> _Goal of the exercise_:
Retype the lines of the material below verbatim, starting at the line containing "You are a GUI" and ending at the line containing "Action: click(x=1381, y=794)".

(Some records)
____

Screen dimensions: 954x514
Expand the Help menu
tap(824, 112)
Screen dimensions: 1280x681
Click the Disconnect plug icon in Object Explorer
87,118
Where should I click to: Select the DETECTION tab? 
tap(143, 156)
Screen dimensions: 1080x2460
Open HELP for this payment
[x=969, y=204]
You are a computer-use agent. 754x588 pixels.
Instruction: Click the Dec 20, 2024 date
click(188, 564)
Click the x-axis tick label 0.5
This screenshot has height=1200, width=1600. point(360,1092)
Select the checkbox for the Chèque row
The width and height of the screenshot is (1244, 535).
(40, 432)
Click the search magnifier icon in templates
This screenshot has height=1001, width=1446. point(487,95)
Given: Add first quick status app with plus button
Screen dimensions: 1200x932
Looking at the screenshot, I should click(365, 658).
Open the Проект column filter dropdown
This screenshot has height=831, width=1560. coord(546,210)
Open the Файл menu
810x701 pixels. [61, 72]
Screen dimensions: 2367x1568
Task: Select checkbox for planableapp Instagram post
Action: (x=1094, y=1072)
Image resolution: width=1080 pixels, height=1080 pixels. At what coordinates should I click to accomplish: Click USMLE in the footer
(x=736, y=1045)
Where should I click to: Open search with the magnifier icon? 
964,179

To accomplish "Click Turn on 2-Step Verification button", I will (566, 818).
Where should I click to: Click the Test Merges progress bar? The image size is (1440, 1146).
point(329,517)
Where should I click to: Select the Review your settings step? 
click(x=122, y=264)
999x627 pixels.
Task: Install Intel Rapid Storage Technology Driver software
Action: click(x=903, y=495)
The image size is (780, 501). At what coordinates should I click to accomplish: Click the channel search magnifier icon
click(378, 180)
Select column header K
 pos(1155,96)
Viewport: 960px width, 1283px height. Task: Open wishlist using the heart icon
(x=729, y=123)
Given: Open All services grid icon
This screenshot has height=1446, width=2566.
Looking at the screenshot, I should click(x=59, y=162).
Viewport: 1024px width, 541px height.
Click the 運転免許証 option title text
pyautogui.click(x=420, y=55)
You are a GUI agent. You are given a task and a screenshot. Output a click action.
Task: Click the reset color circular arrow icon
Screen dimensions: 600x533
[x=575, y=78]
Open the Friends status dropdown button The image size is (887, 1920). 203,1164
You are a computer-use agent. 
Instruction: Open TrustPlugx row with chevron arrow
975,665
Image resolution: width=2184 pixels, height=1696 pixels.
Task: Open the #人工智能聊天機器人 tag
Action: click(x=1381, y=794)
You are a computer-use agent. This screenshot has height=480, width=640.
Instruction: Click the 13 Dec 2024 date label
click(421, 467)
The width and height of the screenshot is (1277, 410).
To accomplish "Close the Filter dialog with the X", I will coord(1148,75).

____

> _Exercise output_:
You are a GUI agent. You are given a task and a screenshot. Output a click action.
Task: Click the reset color circular arrow icon
Screen dimensions: 600x533
[x=575, y=78]
Open the Friends status dropdown button The image size is (887, 1920). 203,1164
You are a computer-use agent. 
Instruction: Open TrustPlugx row with chevron arrow
975,665
Image resolution: width=2184 pixels, height=1696 pixels.
Task: Open the #人工智能聊天機器人 tag
Action: click(x=1381, y=794)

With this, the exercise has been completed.